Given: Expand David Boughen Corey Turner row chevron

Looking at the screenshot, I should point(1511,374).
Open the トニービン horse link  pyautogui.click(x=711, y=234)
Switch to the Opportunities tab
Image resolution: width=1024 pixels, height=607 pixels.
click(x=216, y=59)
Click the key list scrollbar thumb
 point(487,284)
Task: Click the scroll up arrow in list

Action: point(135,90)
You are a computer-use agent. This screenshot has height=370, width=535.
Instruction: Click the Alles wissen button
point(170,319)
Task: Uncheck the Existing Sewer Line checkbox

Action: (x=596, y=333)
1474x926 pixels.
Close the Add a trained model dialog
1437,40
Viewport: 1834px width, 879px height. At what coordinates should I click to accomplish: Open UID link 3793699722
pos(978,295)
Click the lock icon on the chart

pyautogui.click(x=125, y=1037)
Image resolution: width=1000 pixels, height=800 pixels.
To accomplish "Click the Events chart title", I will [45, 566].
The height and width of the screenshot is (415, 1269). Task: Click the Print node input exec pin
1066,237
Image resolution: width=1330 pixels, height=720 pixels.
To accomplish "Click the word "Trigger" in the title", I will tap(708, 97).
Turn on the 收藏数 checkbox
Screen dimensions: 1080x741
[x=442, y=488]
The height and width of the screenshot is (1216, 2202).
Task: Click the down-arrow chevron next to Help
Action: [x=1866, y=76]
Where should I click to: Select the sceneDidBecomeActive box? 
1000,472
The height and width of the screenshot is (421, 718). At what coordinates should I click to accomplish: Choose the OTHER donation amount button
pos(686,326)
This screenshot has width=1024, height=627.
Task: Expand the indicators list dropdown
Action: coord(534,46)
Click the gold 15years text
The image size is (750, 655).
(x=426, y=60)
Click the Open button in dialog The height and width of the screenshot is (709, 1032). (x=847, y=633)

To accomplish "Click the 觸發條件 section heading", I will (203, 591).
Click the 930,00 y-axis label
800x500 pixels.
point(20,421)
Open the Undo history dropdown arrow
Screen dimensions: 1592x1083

* TASK STATEMENT *
Copy the full listing exactly.

* EXERCISE SOLUTION *
Given: Expand David Boughen Corey Turner row chevron

Looking at the screenshot, I should point(1511,374).
Open the トニービン horse link  pyautogui.click(x=711, y=234)
Switch to the Opportunities tab
Image resolution: width=1024 pixels, height=607 pixels.
click(x=216, y=59)
Click the key list scrollbar thumb
 point(487,284)
Task: Click the scroll up arrow in list

Action: point(135,90)
You are a computer-use agent. This screenshot has height=370, width=535.
Instruction: Click the Alles wissen button
point(170,319)
Task: Uncheck the Existing Sewer Line checkbox

Action: (x=596, y=333)
1474x926 pixels.
Close the Add a trained model dialog
1437,40
Viewport: 1834px width, 879px height. At what coordinates should I click to accomplish: Open UID link 3793699722
pos(978,295)
Click the lock icon on the chart

pyautogui.click(x=125, y=1037)
Image resolution: width=1000 pixels, height=800 pixels.
To accomplish "Click the Events chart title", I will [45, 566].
The height and width of the screenshot is (415, 1269). Task: Click the Print node input exec pin
1066,237
Image resolution: width=1330 pixels, height=720 pixels.
To accomplish "Click the word "Trigger" in the title", I will tap(708, 97).
Turn on the 收藏数 checkbox
Screen dimensions: 1080x741
[x=442, y=488]
The height and width of the screenshot is (1216, 2202).
Task: Click the down-arrow chevron next to Help
Action: [x=1866, y=76]
Where should I click to: Select the sceneDidBecomeActive box? 
1000,472
The height and width of the screenshot is (421, 718). At what coordinates should I click to accomplish: Choose the OTHER donation amount button
pos(686,326)
This screenshot has width=1024, height=627.
Task: Expand the indicators list dropdown
Action: coord(534,46)
Click the gold 15years text
The image size is (750, 655).
(x=426, y=60)
Click the Open button in dialog The height and width of the screenshot is (709, 1032). (x=847, y=633)

To accomplish "Click the 觸發條件 section heading", I will (203, 591).
Click the 930,00 y-axis label
800x500 pixels.
point(20,421)
Open the Undo history dropdown arrow
Screen dimensions: 1592x1083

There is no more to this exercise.